July 11, 2007

RALEIGH – Charter, private, and home school students have saved N.C. taxpayers nearly $900 million in school building costs since 2000. That’s a key finding in a new John Locke Foundation Spotlight report.

Click here to view and here to listen to Terry Stoops discussing this Spotlight report.

“Legislators should lift the charter school cap and begin to offer tax credits to encourage families to pursue private and home schooling,” said study author Terry Stoops, JLF Education Policy Analyst. “If lawmakers take those steps, school choice options would play an even greater role in reducing the school construction burden on school districts and taxpayers.”

Stoops calculated the total savings school choice generated for each N.C. county from 2000 to 2006. The savings ranged from $184.8 million in Mecklenburg County to $58,000 in Washington County. Other counties with the most savings were: Wake, $100.1 million; Guilford, $62.4 million; Durham, $40.7 million; and Forsyth, $37 million. The average county saved more than $8.9 million thanks to charter, private, and home school students.

“Since 2000, school choice saved taxpayers more than $20 million a year in annual building – or capital – expenses,” Stoops said. “Over the last six years, the yearly capital savings totaled nearly $125 million.”

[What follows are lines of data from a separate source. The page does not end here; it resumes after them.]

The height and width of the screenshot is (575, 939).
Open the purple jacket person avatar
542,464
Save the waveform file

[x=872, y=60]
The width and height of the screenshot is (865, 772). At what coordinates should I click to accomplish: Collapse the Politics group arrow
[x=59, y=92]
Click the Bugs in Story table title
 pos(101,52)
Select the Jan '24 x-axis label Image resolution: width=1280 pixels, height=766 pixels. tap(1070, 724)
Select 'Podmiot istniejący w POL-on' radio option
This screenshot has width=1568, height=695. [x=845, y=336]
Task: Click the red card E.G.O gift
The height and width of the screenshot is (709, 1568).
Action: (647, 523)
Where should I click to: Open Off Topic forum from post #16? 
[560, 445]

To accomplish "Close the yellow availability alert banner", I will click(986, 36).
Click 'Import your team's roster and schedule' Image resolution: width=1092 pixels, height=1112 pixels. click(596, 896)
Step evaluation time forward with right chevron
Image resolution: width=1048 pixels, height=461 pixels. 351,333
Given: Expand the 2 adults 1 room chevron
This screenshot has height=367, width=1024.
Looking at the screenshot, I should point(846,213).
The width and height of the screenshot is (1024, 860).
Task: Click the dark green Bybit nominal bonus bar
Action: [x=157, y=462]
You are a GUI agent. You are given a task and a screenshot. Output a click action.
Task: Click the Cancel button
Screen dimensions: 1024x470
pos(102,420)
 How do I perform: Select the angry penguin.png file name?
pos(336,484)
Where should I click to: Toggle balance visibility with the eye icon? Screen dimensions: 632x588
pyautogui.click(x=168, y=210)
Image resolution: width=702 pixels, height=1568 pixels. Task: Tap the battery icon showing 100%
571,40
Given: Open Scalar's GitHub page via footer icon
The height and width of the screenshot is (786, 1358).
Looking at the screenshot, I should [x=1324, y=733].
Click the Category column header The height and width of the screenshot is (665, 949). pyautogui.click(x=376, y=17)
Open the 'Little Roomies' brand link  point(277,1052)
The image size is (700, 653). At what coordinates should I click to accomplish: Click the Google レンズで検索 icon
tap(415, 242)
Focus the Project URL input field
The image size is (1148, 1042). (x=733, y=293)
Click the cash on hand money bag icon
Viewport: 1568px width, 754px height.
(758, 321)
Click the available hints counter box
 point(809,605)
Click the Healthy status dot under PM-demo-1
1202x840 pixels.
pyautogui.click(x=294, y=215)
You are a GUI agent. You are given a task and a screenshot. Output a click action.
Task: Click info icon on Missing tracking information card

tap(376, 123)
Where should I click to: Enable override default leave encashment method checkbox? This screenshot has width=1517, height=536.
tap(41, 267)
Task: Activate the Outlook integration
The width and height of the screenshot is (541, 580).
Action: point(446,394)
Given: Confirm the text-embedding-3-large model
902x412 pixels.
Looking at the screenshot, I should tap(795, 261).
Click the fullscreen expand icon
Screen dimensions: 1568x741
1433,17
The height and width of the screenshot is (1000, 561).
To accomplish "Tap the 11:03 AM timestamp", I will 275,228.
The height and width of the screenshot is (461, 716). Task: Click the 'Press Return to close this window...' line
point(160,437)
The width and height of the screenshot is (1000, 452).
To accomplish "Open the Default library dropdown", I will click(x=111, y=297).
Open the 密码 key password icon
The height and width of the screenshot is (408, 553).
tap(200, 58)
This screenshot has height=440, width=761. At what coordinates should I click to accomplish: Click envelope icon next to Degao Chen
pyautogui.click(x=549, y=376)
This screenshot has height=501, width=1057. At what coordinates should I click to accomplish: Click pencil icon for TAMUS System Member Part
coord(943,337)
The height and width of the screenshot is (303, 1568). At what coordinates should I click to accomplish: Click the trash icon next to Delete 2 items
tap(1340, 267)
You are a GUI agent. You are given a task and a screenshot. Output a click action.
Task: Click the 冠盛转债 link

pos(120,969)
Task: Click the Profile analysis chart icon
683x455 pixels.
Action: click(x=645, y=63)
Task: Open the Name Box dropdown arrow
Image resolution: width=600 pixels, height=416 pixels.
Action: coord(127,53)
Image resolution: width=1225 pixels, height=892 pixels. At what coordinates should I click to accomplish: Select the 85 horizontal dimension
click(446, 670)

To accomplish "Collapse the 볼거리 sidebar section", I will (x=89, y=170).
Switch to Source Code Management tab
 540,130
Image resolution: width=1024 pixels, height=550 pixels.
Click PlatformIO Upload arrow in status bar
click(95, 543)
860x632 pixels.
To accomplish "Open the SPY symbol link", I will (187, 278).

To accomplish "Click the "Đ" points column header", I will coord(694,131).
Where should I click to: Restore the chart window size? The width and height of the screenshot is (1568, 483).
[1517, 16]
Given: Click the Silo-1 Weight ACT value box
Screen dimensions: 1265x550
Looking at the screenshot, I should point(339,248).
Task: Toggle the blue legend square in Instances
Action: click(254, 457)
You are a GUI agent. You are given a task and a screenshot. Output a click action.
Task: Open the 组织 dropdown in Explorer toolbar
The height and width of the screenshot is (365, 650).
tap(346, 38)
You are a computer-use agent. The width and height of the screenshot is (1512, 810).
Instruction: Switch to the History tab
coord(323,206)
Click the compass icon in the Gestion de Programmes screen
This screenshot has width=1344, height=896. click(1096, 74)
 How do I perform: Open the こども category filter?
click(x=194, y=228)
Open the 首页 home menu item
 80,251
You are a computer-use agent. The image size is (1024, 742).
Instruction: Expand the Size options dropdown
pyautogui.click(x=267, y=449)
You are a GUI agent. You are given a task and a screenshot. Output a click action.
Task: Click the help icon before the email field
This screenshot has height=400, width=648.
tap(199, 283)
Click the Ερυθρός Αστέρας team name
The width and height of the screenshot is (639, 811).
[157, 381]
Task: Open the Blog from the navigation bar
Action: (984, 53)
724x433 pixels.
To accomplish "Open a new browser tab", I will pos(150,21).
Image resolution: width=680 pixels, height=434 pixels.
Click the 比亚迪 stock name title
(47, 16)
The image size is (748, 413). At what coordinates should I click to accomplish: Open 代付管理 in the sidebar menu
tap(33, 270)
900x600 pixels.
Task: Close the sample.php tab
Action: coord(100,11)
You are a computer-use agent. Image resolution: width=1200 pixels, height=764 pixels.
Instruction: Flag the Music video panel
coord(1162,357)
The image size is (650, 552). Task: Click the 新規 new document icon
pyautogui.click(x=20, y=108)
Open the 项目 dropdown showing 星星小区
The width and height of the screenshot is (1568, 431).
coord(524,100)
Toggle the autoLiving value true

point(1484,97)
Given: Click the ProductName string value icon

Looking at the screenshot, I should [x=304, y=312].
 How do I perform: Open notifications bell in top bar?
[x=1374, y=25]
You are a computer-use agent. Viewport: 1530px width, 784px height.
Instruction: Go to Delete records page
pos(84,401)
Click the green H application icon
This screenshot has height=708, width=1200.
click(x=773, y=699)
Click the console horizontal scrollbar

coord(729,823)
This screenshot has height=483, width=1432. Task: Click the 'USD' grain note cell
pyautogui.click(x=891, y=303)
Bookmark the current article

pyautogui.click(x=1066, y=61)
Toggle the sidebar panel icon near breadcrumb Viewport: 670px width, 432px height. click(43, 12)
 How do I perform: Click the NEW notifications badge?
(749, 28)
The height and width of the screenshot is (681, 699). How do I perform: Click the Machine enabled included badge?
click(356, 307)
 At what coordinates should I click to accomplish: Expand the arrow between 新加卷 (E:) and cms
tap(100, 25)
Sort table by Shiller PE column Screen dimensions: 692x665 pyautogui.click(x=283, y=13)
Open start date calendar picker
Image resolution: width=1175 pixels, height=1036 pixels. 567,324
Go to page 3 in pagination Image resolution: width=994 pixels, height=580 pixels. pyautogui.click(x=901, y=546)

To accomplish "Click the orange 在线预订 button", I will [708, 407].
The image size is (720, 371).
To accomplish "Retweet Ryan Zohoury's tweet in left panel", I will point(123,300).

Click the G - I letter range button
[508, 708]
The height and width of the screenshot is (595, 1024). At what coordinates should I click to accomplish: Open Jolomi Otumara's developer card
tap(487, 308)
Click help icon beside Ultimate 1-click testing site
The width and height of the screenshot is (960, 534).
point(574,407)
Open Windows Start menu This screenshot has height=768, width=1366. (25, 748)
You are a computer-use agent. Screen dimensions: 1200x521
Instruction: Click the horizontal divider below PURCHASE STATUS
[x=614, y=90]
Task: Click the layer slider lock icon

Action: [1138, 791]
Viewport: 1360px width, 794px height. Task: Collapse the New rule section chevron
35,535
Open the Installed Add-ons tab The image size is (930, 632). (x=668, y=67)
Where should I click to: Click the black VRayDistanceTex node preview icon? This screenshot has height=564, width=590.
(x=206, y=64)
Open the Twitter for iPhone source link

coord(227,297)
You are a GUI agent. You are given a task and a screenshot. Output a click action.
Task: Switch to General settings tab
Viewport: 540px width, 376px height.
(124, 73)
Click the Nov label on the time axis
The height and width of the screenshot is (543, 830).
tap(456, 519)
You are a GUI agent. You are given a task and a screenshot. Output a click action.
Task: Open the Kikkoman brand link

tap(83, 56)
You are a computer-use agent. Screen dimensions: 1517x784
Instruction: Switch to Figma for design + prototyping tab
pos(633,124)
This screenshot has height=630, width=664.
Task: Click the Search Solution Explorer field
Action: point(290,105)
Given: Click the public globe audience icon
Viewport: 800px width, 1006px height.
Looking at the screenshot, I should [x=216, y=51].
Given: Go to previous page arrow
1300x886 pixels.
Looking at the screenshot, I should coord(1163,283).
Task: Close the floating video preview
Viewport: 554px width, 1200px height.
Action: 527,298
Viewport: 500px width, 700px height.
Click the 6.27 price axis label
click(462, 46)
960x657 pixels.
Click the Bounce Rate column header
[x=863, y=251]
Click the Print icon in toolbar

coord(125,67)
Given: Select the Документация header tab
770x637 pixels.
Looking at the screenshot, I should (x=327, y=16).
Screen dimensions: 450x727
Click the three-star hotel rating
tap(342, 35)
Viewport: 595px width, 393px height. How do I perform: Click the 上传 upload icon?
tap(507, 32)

Taxpayers saved far more money in “upfront capital costs,” Stoops said. “If students in charter, private, and home schools enrolled instead in traditional public schools, school districts would have faced one-time costs of nearly $775 million to seat those students. School choice helped taxpayers avoid that cost.”

From 2001 to 2006, the N.C. Department of Public Instruction boosted its five-year projected school construction needs from $6 billion to $10 billion, Stoops said. Higher construction costs and increased demands will force the state to find more innovative solutions, he said.

“School district leaders need to look beyond the outdated method of assuming substantial, long-term debt to finance inefficient, bureaucratic, and costly school construction and renovation programs,” Stoops said. “As they look at other innovative options, they should recognize that school choice might be the most cost-efficient solution to North Carolina’s school construction crisis.”

School choice relieves taxpayers’ school construction burden because charter, private, and home schools receive no state or local government money for building costs, Stoops said. “Given the substantial savings documented since 2000, North Carolina lawmakers should take more steps to increase school choice options and ease the burden on school districts and taxpayers,” he said. “Otherwise, the state will lag further behind in its responsibility to provide adequate facilities for all district school students.”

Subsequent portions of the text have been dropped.